> [DESCRIPTION OF THE TASK] Please update the listing from its start through the line containing "Action: click(14, 549)", with "Instruction" changed to "Goal" and everything else unchanged.

> [EXERCISE MATERIAL]

________

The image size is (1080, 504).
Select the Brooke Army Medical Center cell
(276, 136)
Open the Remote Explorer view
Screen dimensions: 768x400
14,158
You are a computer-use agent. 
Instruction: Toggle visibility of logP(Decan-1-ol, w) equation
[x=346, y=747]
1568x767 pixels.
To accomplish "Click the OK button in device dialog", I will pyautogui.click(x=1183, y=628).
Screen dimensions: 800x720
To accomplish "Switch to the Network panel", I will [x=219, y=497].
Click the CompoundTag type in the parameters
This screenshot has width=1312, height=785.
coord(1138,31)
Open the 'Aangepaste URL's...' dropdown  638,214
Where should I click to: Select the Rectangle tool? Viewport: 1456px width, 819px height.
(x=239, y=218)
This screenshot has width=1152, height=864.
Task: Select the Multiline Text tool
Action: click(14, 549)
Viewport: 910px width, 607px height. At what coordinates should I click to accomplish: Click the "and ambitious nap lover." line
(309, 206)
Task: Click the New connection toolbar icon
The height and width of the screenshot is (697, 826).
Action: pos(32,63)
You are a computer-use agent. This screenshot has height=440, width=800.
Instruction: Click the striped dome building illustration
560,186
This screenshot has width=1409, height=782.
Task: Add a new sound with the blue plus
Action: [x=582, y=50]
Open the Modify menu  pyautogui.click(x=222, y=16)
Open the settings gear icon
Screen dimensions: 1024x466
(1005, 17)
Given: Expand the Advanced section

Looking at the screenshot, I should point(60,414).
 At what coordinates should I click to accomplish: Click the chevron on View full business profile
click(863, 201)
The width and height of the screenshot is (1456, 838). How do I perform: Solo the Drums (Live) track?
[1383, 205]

________

> [FINAL ANSWER]
The image size is (1080, 504).
Select the Brooke Army Medical Center cell
(276, 136)
Open the Remote Explorer view
Screen dimensions: 768x400
14,158
You are a computer-use agent. 
Goal: Toggle visibility of logP(Decan-1-ol, w) equation
[x=346, y=747]
1568x767 pixels.
To accomplish "Click the OK button in device dialog", I will pyautogui.click(x=1183, y=628).
Screen dimensions: 800x720
To accomplish "Switch to the Network panel", I will [x=219, y=497].
Click the CompoundTag type in the parameters
This screenshot has width=1312, height=785.
coord(1138,31)
Open the 'Aangepaste URL's...' dropdown  638,214
Where should I click to: Select the Rectangle tool? Viewport: 1456px width, 819px height.
(x=239, y=218)
This screenshot has width=1152, height=864.
Task: Select the Multiline Text tool
Action: click(14, 549)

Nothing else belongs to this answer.